The unique and excellent blogspot Feminine Voices in Archaeology has moved its home base over to WordPress. This is happy news indeed for me, and it will be for you too. Their old blog service was so cantankerous that I was unable to succeed in leaving a single comment on a main post, despite trying very hard on several different occasions across a 6-month period. It is my understanding that others have had the same trouble. Those days are over now. WordPress is like a breath of fresh air, and I was able to post a comment easy as pie at Feminine Voices in Archaeology last night. It was a breeze!!! Therefore, I hope that you will visit their new blogspot at the following URL:
The following is the salient quote from the “About” section of their blog:
“Despite the growth and success of feminist archaeology, women in archaeology still face issues not necessarily encountered by their male counterparts in the 21st Century. Legacies of past discrimination, particularly the perceived and/or actual demands of family life, have resulted in disproportionate fewer women working at research institutions in many disciplines, including archaeology. This disturbing trend has profound implications for not only the direction of current archaeological research, but also the training of future scholars.
This blog is a forum for advocating for women archaeologists so that we can move beyond legacies of inequity to a future that strengthens a feminine voice in archaeology and a feminist perspective. We contend that the very practice of archaeology is skewed towards a masculine and hierarchical perspective that excludes consensus building and “minority opinions” when interpreting the past.

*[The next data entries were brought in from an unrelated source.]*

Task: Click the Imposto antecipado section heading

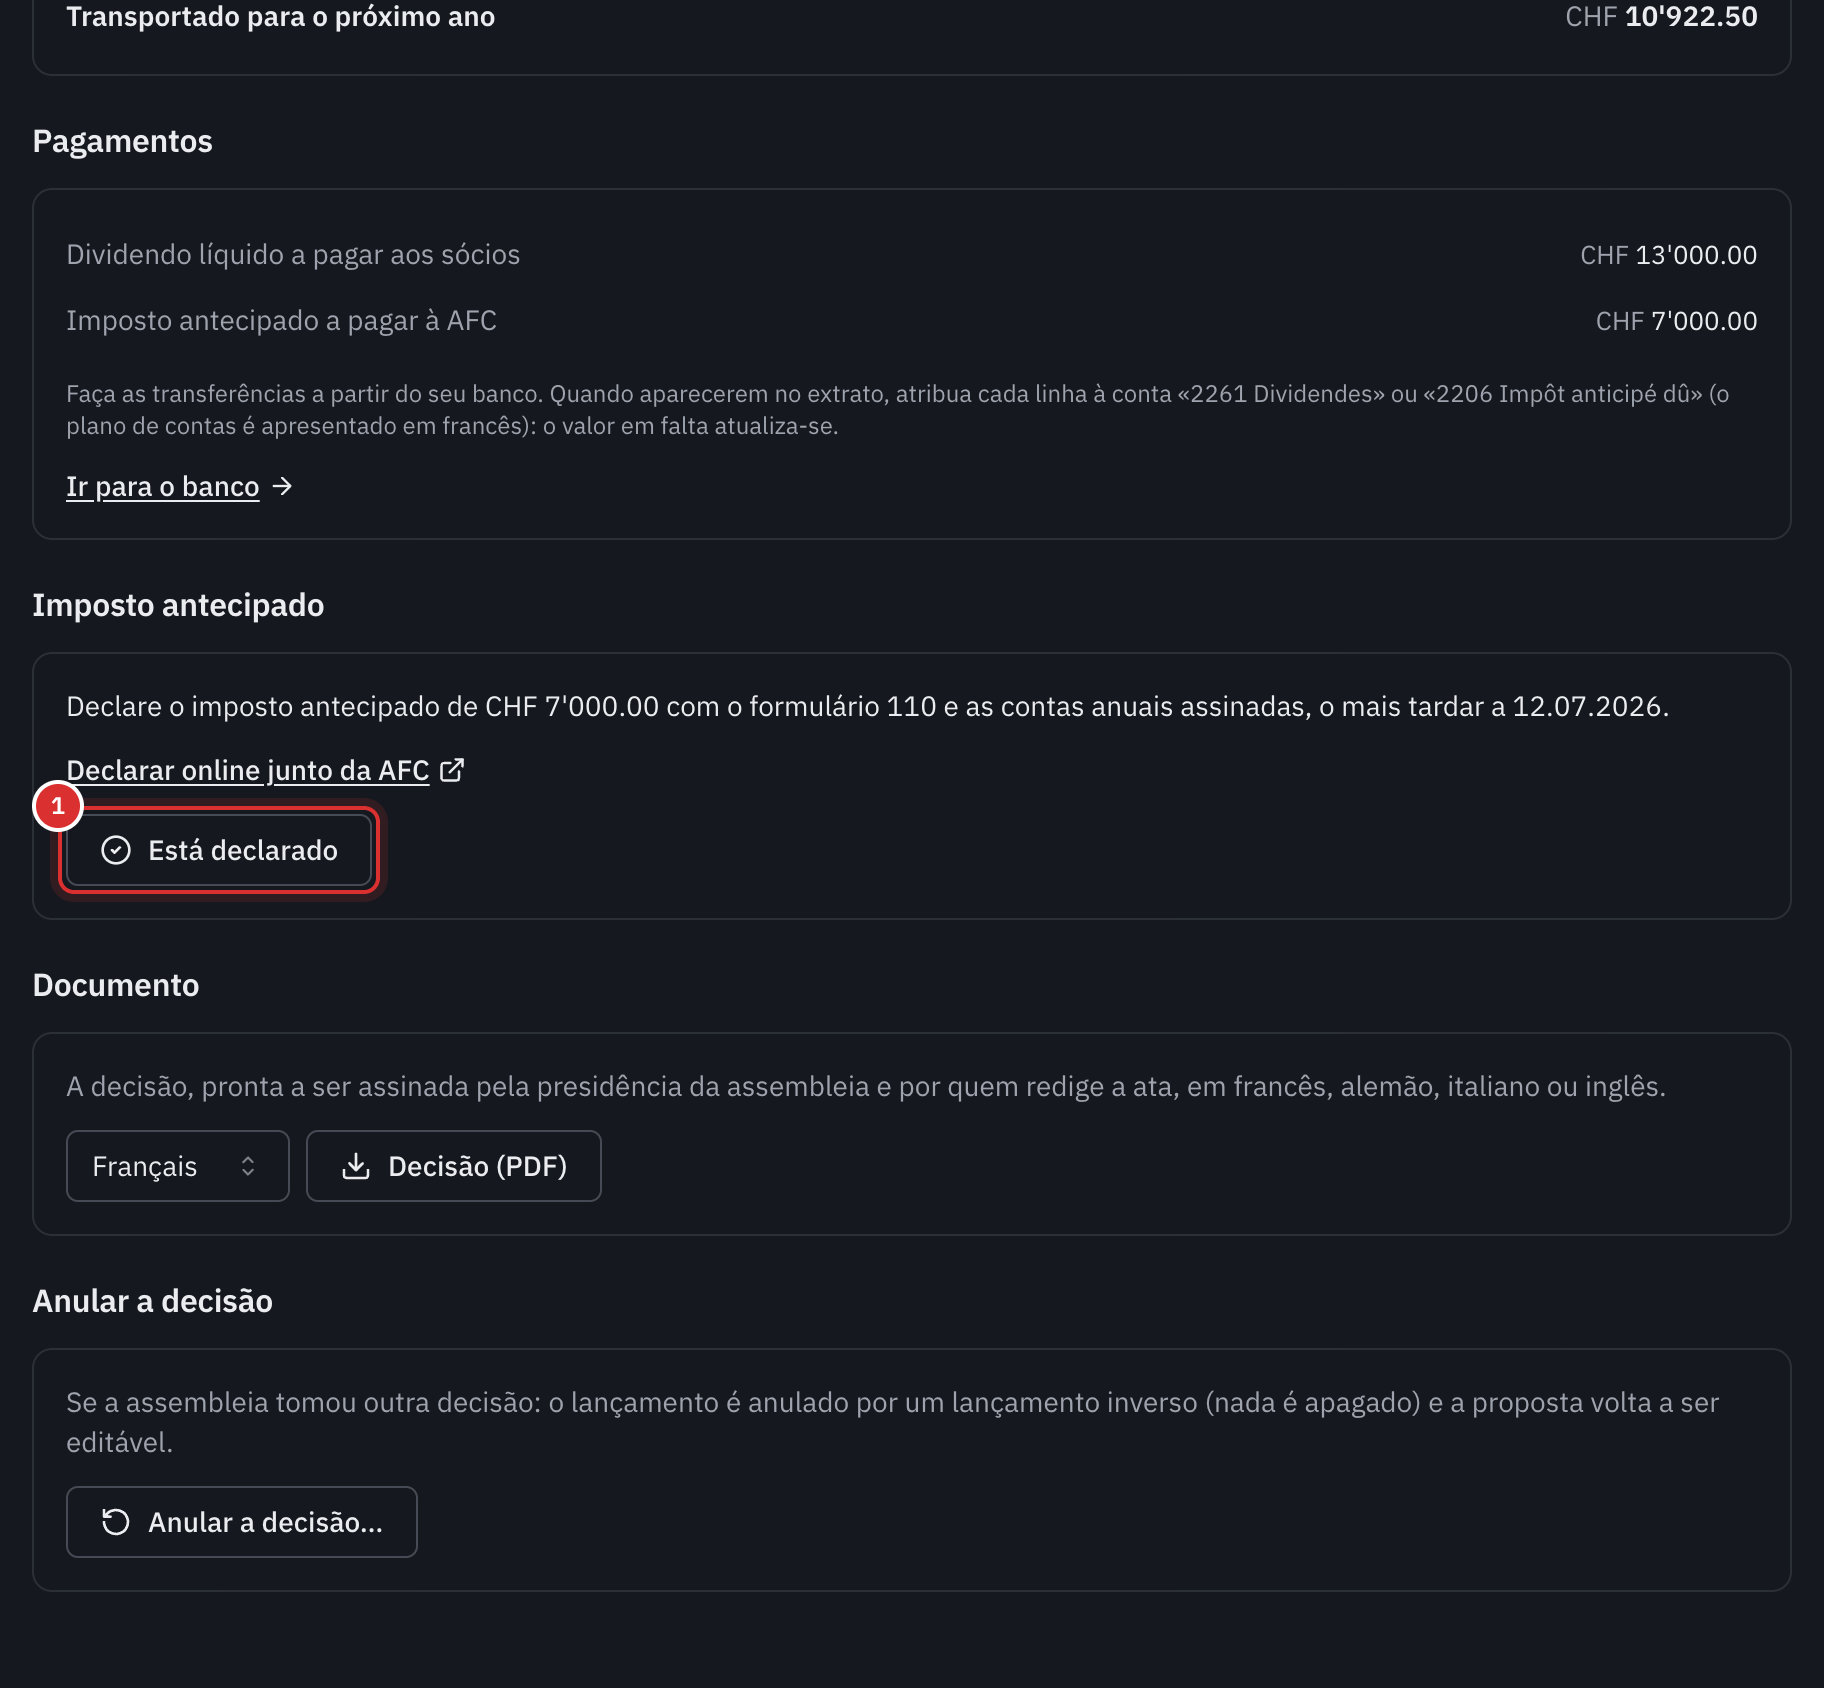Action: pos(178,605)
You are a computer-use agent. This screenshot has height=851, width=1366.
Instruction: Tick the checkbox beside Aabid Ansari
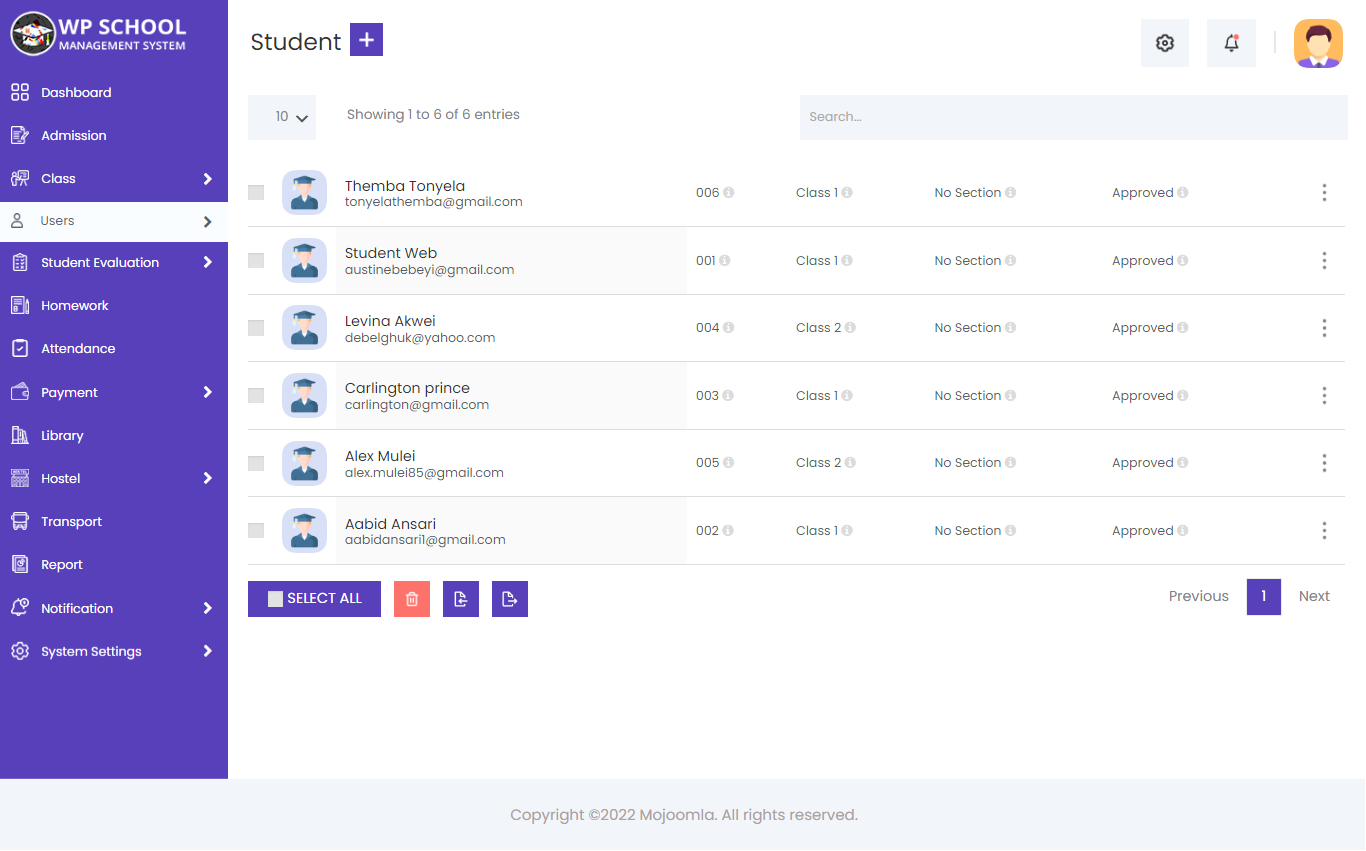255,530
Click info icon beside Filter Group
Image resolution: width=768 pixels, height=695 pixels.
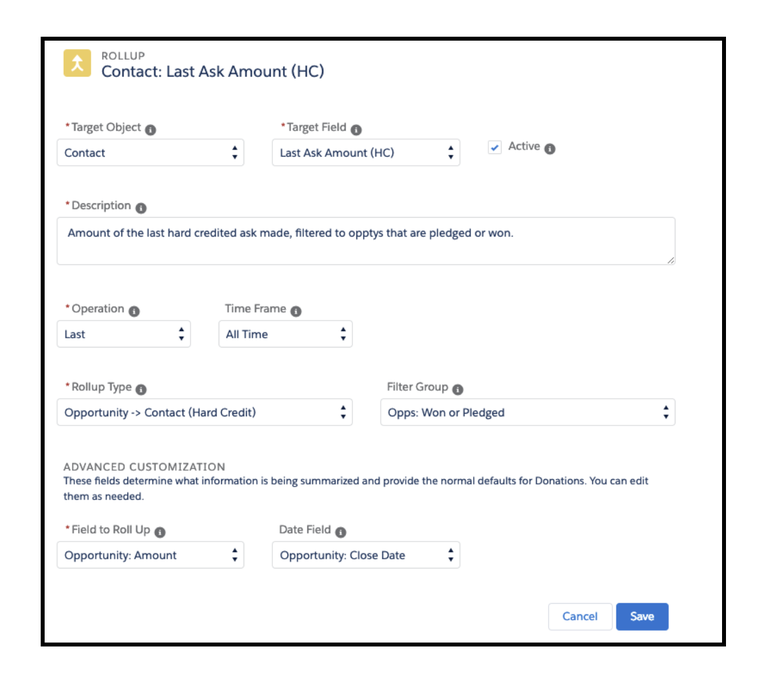pyautogui.click(x=457, y=389)
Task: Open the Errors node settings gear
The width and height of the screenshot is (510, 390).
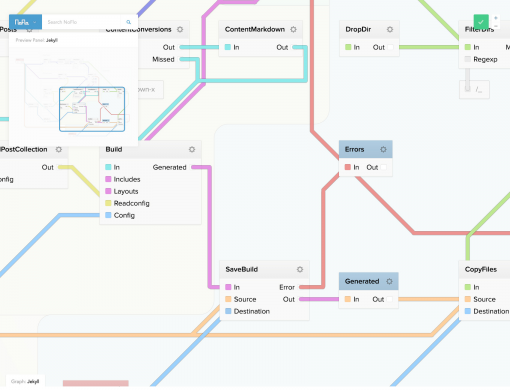Action: (383, 149)
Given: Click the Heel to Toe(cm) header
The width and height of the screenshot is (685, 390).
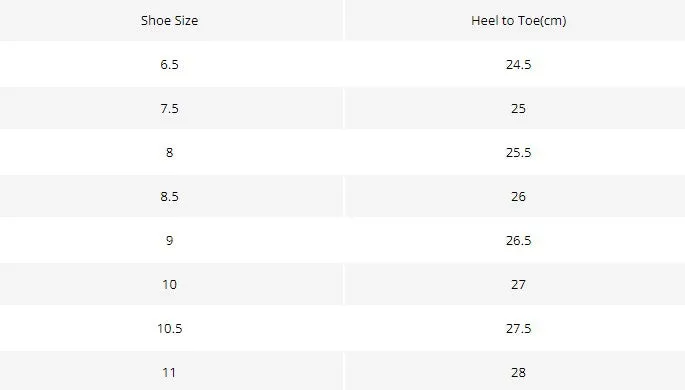Looking at the screenshot, I should (x=519, y=21).
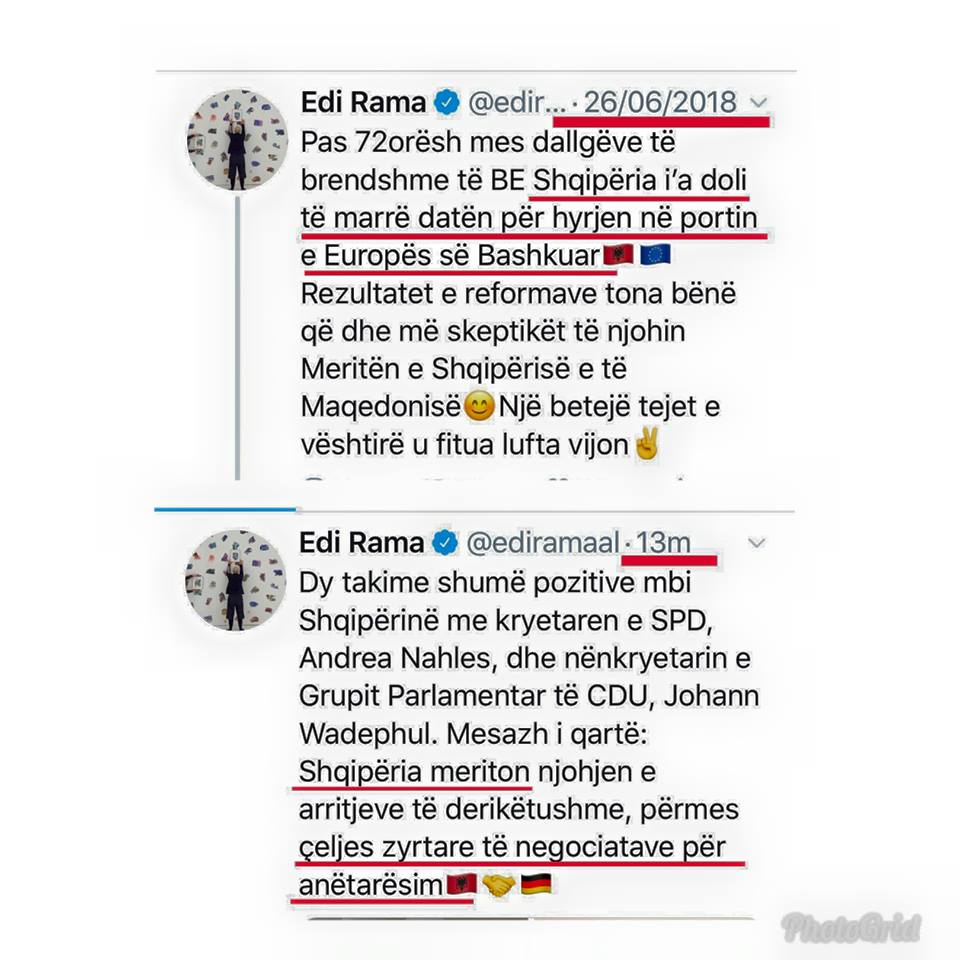
Task: Click Edi Rama's avatar on second tweet
Action: 236,580
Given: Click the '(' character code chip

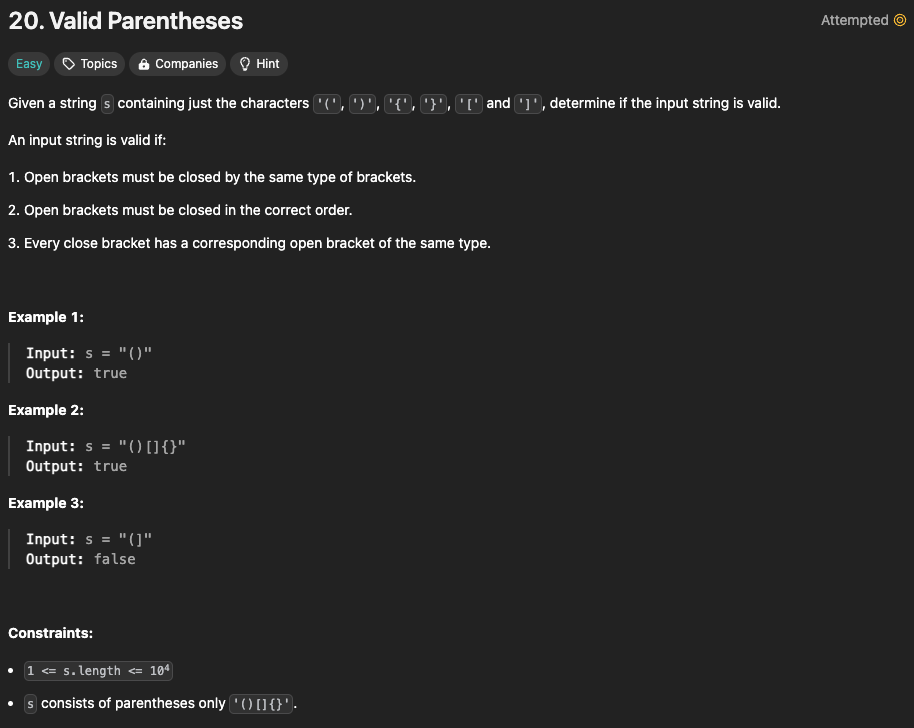Looking at the screenshot, I should tap(327, 104).
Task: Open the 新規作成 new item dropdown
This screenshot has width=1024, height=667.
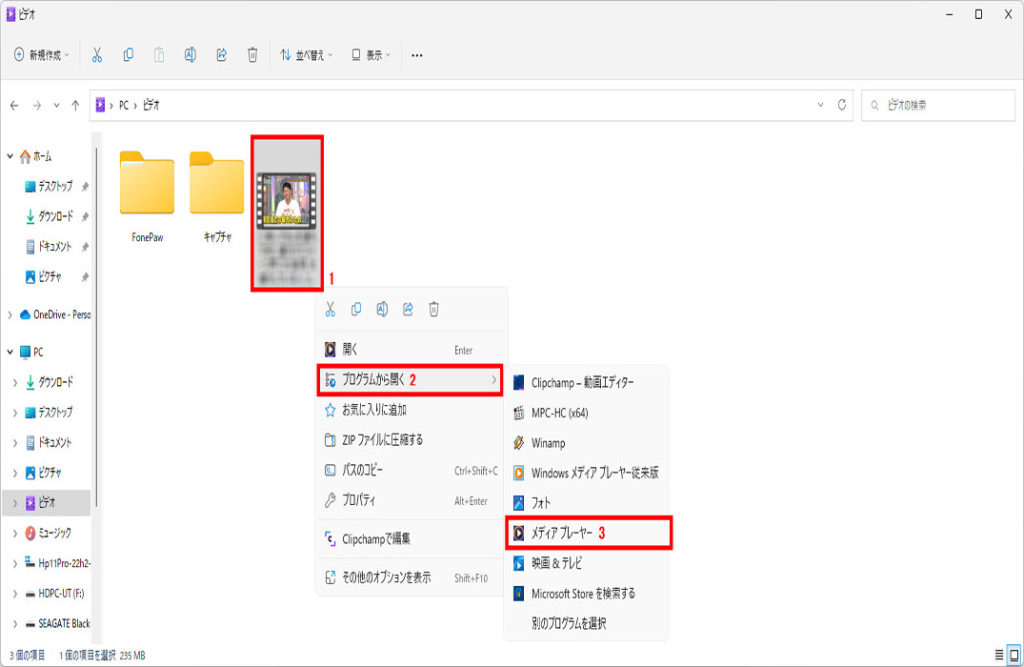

We argue that the feminine voice brings unique and necessary elements to the discipline of archaeology, through values such as mentoring and collaboration. We also clarify that a feminist perspective is not limited to any one gender, class, race, ethnicity or sexuality. Rather a feminist perspective is a radical point of view; one that recognizes that women’s success professionally and personally is integrally tied to larger socio-political movements dedicated to the eradication of homophobia, racism, and androcentrism.
Our hope is to solicit advice, perspectives, and experiences from all realms of the archaeological profession- including tenure-track and adjunct faculty, CRM professionals, and those not currently employed or underemployed. The ultimate goal of the blog is to shift the realities of power experienced in the daily lives of women archaeologists by discussing, inventing and offering solutions to the challenges of professional life.”
The Archaeology in Tennessee blog is now and plans to remain a strong advocate for Feminine Voices in Archaeology and all of the women archaeologists who own and operate this blog. It has 158 regular followers now, which means that every time a new primary post is made to the blog, all 158 people get a courtesy e-mail notification of the posting.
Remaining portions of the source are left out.